Sex chromosomes in evolution and development

In many species, specialized "sex chromosomes", such as the X and Y of mammals, or Z and W of birds (in this case females are ZW, males ZZ), carry the gene(s) that lead to the development of a male or a female. Although they originate from normal pairs of chromosomes, sex chromosomes often become very different from each other over evolutionary time: Y and W chromosomes degenerate (i.e. they lose most of their genes); to make up for these missing genes, the expression of genes on X and Z chromosomes can be modified, ensuring that males and females both have balanced expression levels. This phenomenon is called "dosage compensation", and is well described in mammals and insects. Many aspects of the interplay between sex chromosome evolution, the acquisition of dosage compensation, and the life cycle of the organism are not fully understood. Our work will fill several of these knowledge gaps. First, we know that new sex chromosomes appear all the time, but how new sex-determining genes on these chromosomes originate, and how they are incorporated into embryonic development, a tightly regulated process, is not fully understood.

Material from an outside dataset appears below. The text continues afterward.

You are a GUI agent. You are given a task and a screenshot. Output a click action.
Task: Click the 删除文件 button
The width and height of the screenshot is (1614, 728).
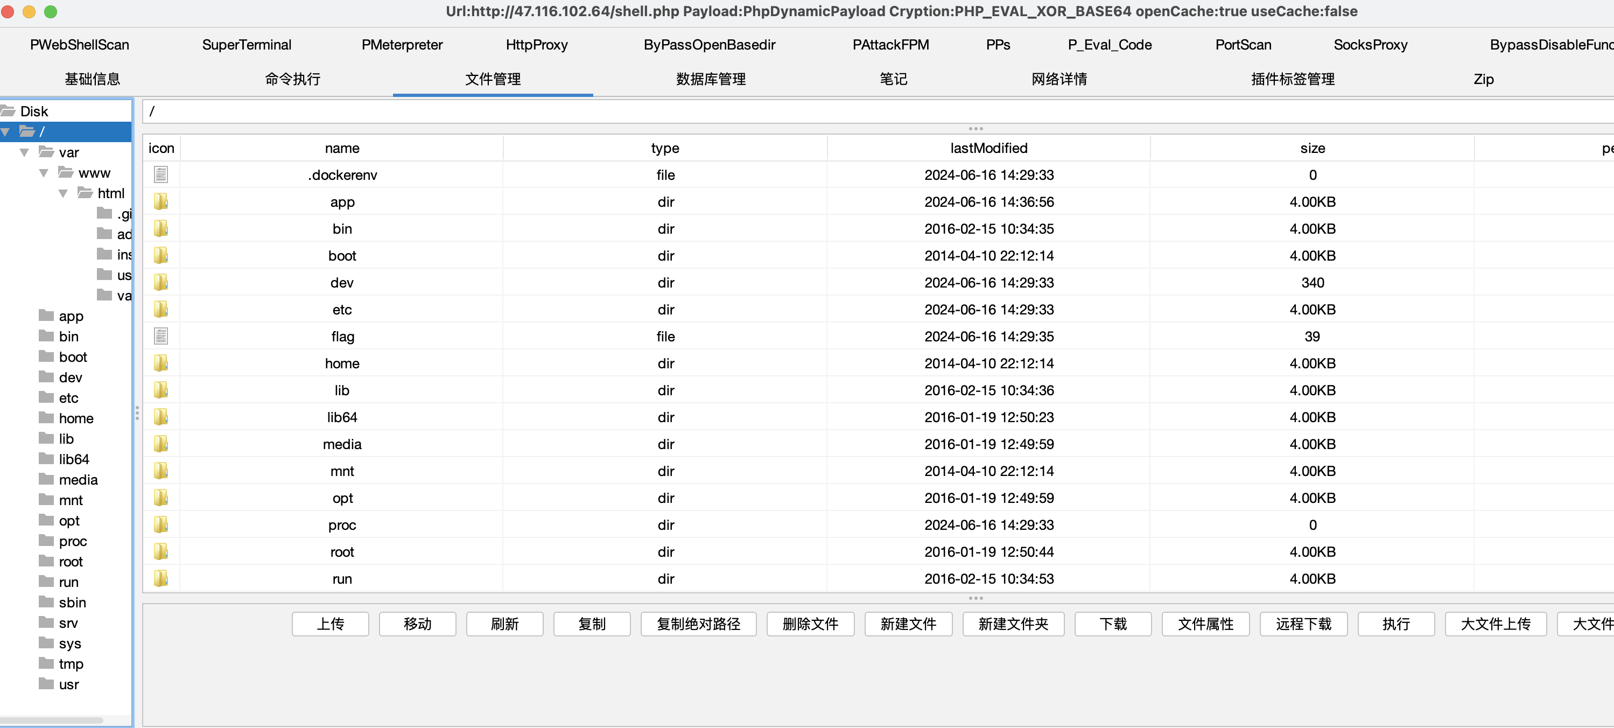point(810,624)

We will therefore first investigate how a complex signaling network was recruited for sex determination in Drosophila. Even in model organisms with well described mechanisms of dosage compensation, there is an unresolved paradox: dosage compensation can only be established after the embryo has started expressing its own genes and figured out its own sex, leading to dosage imbalances in very early development. How such imbalances are handled at such a tightly regulated stage is almost entirely unknown, and will be the second focus of our work. Paradoxical as these imbalances in early embryos may be, they pale in comparison to what is happening in chicken, where only the copy of the genome provided by the mother seems to be used by young embryos to produce gene expression. Since female embryos only inherit a degenerated W from their mothers (but no large Z chromosome), it is unclear how such a partial activation is possible, and this will also be investigated here. Finally, we will investigate why X chromosomes are packed away and cannot produce gene expression during the sperm production of many species. In particular, we will take advantage of new single-cell technologies to test if a similar "inactivation" is found in species with ZW sex chromosomes, something that has so far not been extensively studied.